Was Gates den Journalisten genau erzählt hat, wird in den Medien leicht unterschiedlich wiedergegeben und zum Teil mit Interpretationen vermischt. Nach einem offenbar autorisierten Bericht auf der Website des Pentagon klagte der Minister, dass er eigentlich vorgehabt habe, im Anschluss an die Konferenz nach Peking weiterzufliegen. Schon seit Wochen habe es Gerüchte gegeben, dass die Chinesen seinen Besuch absagen wollten, aber erst jetzt sei der Bescheid gekommen, dass nicht der richtige Zeitpunkt für ein Treffen sei. Er sei „enttäuscht“, dass die militärische Führung Chinas anscheinend an guten Beziehungen zu den USA „deutlich weniger interessiert“ sei als die politische Führung des Landes.
Auf die Frage von mitfliegenden Journalisten, ob er glaube, dass die amerikanischen Waffenverkäufe an Taiwan Hintergrund der chinesischen Entscheidung seien, antwortete Gates, diese seien schließlich nichts Neues. „Diese Waffenverkäufe gehen zurück auf den Beginn unserer Beziehungen und waren eine der Bedingungen, die vom Kongress als Teil des Normalisierungsprozesses gestellt wurden.“ Laut CNN setzte Gates hinzu: „Es liegt bei den Chinesen, ob sie daraus eine große Sache machen wollen oder nicht.“
Der Minister vergaß bei seiner Darstellung jedoch das gemeinsame Kommunique der beiden Staaten vom 17. August 1982, also vor fast 28 Jahren. US-Präsident war damals Ronald Reagan; Gates war einer der höchsten CIA-Offiziere. In diesem Kommunique erklärte die amerikanische Seite, dass die Waffenlieferungen an Taiwan geschichtlich begründet seien. Die USA strebten nicht an, sie auf längere Sicht beizubehalten, sondern hätten die Absicht, sie im Laufe der Zeit schrittweise einzuschränken und schließlich zu beenden.

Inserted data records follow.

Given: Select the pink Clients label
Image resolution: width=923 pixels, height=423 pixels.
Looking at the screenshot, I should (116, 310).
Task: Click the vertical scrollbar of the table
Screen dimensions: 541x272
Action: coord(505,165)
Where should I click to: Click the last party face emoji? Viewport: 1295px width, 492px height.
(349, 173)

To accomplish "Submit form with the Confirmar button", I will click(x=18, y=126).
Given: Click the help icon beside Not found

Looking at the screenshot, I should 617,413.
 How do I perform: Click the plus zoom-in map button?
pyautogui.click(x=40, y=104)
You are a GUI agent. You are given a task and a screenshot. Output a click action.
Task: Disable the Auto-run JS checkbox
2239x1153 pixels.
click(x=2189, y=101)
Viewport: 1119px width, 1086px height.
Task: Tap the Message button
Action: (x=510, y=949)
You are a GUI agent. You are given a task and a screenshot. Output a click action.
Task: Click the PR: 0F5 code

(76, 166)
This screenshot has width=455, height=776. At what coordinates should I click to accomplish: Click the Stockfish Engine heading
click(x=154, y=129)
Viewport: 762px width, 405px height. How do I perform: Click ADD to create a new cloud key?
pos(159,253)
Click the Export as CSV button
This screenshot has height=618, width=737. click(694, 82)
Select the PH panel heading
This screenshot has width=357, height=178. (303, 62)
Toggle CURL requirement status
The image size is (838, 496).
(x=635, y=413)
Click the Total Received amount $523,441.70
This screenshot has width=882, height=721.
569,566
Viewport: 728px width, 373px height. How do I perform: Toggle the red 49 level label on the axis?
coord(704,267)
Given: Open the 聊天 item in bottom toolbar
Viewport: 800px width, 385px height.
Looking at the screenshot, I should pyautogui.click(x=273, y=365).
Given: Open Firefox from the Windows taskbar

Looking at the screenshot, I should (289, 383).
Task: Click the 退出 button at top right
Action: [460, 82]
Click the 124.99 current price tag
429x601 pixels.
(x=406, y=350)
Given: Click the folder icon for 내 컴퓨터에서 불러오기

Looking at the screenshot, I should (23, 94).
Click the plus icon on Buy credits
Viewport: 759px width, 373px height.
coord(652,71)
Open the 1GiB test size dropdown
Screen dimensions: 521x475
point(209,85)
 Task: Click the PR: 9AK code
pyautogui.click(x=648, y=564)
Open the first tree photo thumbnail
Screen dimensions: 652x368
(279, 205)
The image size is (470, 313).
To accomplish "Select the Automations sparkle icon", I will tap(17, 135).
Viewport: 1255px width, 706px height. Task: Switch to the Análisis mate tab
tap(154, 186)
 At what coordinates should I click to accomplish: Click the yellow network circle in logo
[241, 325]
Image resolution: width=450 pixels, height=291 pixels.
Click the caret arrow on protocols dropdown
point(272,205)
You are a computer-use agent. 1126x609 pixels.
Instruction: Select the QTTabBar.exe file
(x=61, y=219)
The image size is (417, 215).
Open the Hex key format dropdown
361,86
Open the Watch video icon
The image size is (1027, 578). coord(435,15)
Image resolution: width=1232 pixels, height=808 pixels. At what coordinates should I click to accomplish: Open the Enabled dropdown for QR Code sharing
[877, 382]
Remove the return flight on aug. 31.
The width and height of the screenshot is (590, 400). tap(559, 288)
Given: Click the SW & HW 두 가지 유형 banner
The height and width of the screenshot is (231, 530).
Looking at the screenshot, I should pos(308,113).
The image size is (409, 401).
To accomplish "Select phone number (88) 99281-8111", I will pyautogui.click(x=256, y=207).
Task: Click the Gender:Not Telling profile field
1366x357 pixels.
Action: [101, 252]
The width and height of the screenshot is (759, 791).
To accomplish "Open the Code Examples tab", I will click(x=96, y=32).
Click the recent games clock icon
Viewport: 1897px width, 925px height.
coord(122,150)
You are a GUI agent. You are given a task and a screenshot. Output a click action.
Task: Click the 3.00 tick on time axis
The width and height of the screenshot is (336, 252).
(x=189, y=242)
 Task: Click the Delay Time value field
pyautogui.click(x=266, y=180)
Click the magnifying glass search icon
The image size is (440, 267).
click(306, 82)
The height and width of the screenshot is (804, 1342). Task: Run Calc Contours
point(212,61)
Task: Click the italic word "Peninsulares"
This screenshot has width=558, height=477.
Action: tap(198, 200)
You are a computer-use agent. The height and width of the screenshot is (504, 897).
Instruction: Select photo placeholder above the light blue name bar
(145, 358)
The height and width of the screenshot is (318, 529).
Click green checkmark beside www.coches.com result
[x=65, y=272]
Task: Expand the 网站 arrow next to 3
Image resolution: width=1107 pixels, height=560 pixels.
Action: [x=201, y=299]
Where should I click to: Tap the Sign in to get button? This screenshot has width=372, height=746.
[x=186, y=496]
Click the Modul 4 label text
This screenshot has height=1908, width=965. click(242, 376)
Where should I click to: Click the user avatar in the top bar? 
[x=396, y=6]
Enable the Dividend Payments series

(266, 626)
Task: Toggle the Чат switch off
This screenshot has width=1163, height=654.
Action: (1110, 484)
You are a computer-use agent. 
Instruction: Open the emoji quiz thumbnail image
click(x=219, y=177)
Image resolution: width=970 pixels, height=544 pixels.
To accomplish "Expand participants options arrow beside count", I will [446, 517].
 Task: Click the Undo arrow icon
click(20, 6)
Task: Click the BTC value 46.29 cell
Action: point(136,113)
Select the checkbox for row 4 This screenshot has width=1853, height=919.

Gates besuchte China zuletzt Anfang November 2007. Damals war er Kriegsminister unter George W. Bush. Bei diesem Treffen wurden eine Reihe konkreter Vereinbarungen zur militärischen Zusammenarbeit zwischen beiden Ländern getroffen. Darunter ein gemeinsames Marine-Manöver und der Austausch junger Militärs in der Ausbildung. Kurze Zeit nach diesem Besuch gab die US-Regierung ihre Absicht bekannt, Taiwan mit Patriot-Luftabwehrraketen zu beliefern. Die offenbar überraschten Chinesen unterbrachen daraufhin die Zusammenarbeit mit den Streitkräften der USA.
Gates hat bei vielen Gelegenheit die chinesischen Verteidigungsausgaben – die nicht viel mehr als ein Zehntel der US-amerikanischen betragen – als zu hoch angegriffen. Im September 2009 warf er den chinesischen Streitkräften vor, sie strebten „die Fähigkeit“ an, „unsere Bewegungsfreiheit zu unterbrechen und unsere strategischen Optionen einzuschränken“. Gemeint waren die Gewässer rund um das chinesische Festland.